Dec.5, 2010 Jer.31:23-34


As winter truly sets in with icy temperatures and treacherous snow and slushy roads, there's a sort of advertising that becomes particularly appealing to Canadians. Perhaps it's a 'Freedom 55' scheme from your financial planner or insurance company, or a special offer from a travel agent, but you've all seen it - it shows a couple linked hand in hand, strolling across a vast beach in tropical sunshine, or plunging into aquamarine waters ready to go snorkeling to investigate the coral. Ah - 3 primary ingredients draw us in: sun, sand, and sea. Usually whoever's presenting the offer is trying to persuade us this is what we'd really want to do with the rest of our life if we could but afford it. A 'preferred ideal future', perfect peace.

But, appealing as that might be at first glance, is it actually realistic? Would there be any guarantee things couldn't go wrong? Could that type of peace be a transitory mirage? Let's imagine we've just settled ourselves on our reclining beach chair on some warm Caribbean beach.
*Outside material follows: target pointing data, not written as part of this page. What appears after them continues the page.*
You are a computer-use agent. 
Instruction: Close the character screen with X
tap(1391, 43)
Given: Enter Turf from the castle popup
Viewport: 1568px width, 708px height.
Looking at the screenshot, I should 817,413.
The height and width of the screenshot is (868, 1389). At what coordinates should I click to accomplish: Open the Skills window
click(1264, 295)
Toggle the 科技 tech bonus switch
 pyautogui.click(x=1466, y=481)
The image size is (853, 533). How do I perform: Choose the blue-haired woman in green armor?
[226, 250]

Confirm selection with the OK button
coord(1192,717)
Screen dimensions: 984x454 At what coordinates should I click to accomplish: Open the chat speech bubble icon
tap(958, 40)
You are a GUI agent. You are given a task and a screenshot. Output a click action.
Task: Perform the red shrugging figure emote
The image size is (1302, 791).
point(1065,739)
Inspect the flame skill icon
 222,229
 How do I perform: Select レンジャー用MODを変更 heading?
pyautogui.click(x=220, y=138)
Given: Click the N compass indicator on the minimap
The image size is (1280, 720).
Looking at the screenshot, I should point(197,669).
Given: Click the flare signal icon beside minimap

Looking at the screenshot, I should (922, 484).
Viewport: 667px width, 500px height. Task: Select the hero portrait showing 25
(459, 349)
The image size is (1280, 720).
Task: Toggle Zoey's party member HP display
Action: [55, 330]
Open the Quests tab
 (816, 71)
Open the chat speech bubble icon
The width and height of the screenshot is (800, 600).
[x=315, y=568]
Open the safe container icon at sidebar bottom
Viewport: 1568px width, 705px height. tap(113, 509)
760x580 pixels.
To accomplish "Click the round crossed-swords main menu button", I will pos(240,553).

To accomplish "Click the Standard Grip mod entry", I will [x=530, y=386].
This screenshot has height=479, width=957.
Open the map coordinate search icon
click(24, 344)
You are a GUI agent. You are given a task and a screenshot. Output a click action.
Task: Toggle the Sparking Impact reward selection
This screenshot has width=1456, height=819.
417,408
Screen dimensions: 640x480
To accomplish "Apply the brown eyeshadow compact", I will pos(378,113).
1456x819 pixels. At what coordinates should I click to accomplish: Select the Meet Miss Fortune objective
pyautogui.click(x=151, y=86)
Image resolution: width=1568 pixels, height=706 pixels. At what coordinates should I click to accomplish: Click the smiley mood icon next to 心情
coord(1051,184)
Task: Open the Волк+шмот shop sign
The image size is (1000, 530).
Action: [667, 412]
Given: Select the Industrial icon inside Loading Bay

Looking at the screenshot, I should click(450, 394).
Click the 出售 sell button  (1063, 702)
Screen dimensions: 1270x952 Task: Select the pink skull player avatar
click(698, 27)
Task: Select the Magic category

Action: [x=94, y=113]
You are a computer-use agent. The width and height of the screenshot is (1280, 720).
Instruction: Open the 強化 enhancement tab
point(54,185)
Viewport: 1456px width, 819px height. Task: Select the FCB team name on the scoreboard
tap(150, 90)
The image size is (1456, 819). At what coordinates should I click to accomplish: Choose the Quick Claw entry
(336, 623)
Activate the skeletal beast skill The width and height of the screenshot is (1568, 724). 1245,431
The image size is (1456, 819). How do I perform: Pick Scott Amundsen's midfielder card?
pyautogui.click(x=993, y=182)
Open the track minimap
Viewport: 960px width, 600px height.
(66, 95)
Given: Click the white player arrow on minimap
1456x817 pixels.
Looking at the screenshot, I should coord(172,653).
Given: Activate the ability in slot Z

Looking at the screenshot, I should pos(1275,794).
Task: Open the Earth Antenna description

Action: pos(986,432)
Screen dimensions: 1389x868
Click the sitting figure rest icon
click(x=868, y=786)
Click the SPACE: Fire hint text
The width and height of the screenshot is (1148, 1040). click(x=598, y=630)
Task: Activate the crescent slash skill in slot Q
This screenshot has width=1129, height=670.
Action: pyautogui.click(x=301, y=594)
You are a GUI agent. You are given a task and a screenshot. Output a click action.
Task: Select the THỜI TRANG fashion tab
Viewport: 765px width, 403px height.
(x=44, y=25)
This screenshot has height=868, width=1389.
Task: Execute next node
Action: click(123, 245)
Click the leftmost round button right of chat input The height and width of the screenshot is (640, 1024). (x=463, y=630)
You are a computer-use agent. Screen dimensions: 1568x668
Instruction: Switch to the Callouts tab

What could possibly go wrong?

- The couple ten feet away from you starts arguing.

- There's a sudden increase in the queasy feeling inside your stomach from that exotic seaweed-and-octopus appetizer you sampled last night.

- The portable radio you've tuned in for music suddenly reports any number of things:

- your flight home just got cancelled due to a bomb threat at the airport.

- the stocks underlying your retirement nest-egg have suddenly plunged due to market jitters about yet another European nation going bankrupt and requiring an expensive financial bail-out.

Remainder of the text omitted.